Il fatto è che Onofre Jarpa è stato anche il fondatore di Renovación Nacional, uno dei due partiti della destra tradizionale (assieme alla UDI), che ha avuto un ruolo chiave nella transizione democratica. Boric un tentativo lo ha fatto: per provare a trovare dei punti di condivisione, ha chiesto a tutti di firmare un documento in cui si condannava il golpe e ci si impegnava a vigilare sulla democrazia. Nessuno a destra ha accettato con la giustificazione che un accordo come quello sarebbe stato strumentalizzato dal governo a cui si oppongono, e il giovane capo di Stato ha dovuto rimangiarsi l’appello, tra mille critiche da tutti i fronti.

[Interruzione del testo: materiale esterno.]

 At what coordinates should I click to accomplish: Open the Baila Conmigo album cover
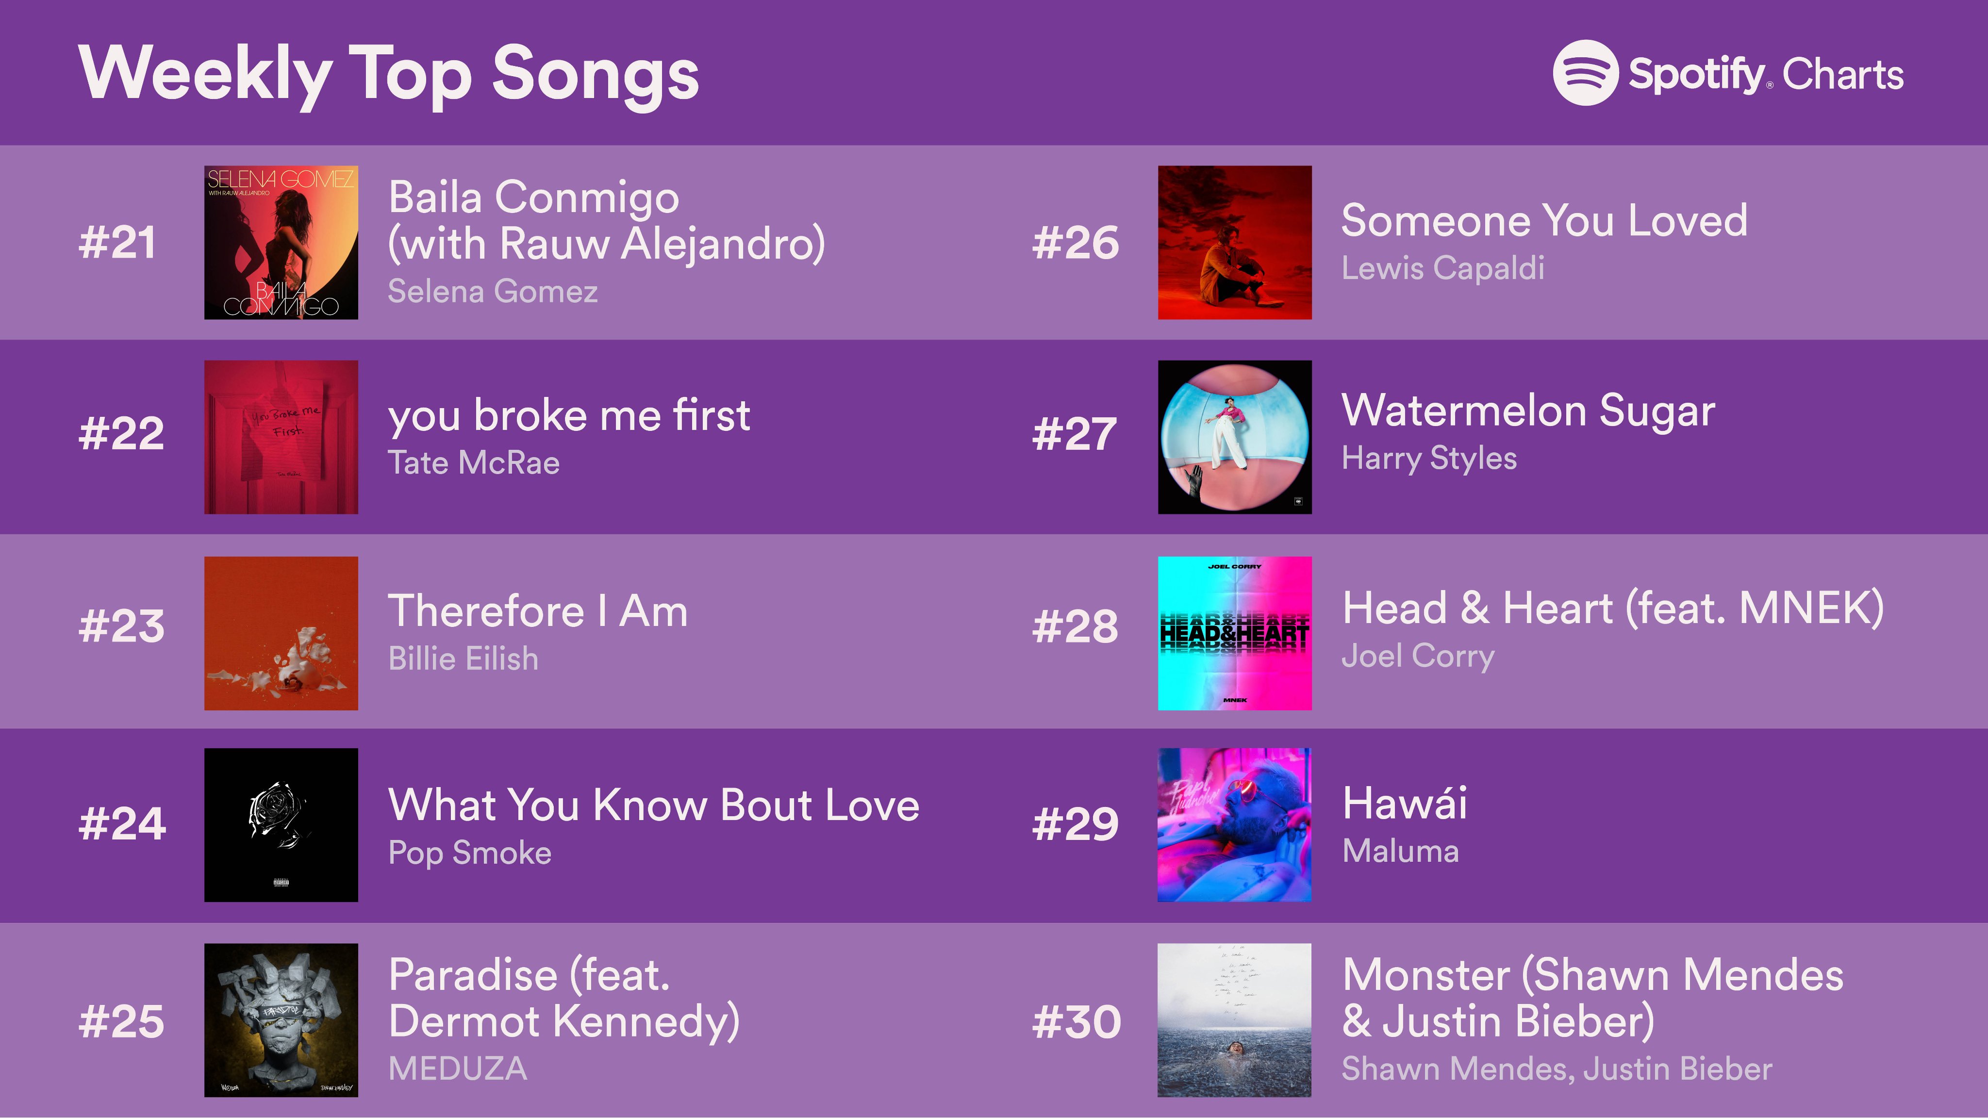coord(281,242)

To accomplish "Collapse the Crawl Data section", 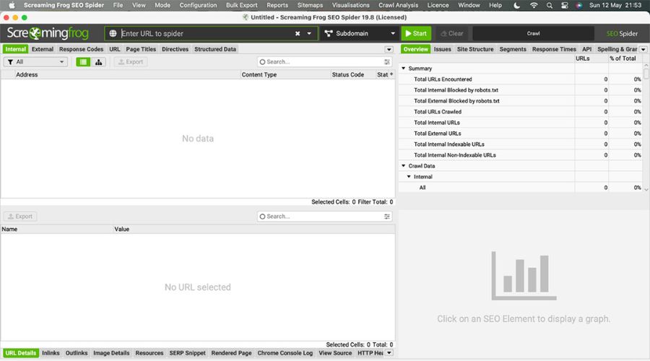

Sta di fatto che la destra ha alzato l’asticella e ogni giorno arriva una provocazione. Dopo la recente morte del segretario comunista Guillermo Teiller, responsabile militare del partito durante la dittatura (è stato lui a dare l’ok all’attentato contro Pinochet nel 1986), Boric ha dichiarato due giorni di lutto nazionale. Le destre sono insorte. Non solo: sono addirittura riuscite a far approvare al Congresso una mozione perché venga letto solennemente il documento che nell’agosto del 1973 dichiarava la rottura dell’ordine costituzionalità da parte del governo di Unidad Popular. Un modo per sottolineare, ancora, la responsabilità da parte della sinistra cilena per essere arrivati al golpe.

Rompere il “patto del silenzio”

Uno choc per la sinistra, dove anche qui sembrano prevalere le posizioni più intransigenti: la AFDD (l’associazione dei familiari di detenuti desaparecidos) ripete che la commemorazione con le Forze Armate può avvenire soltanto a condizione che rompano il famoso “patto del silenzio” con cui ancora coprono la tragedia generata dal golpe. Per interi pezzi di sinistra Gabriel Boric non è più solo un amarillo, un moderato (con accezione dispregiativa), ma un traditore.

È cambiato, il Cile, e allo stesso tempo sembra sempre rimasto a quel maledetto 1973. Secondo una recente inchiesta, più del trenta per cento dei cileni approva il golpe. E se non bastasse, in un sondaggio pubblicato una settimana fa dall’agenzia Criteria il 48 per cento degli intervistati ha dichiarato che la commemorazione non cambierà la loro vita. Il presidente è solo e in questo ricorda la solitudine di Salvador Allende. Così, il suo ambizioso sogno di riconciliazione sembra sfumare in un’evanescente falena.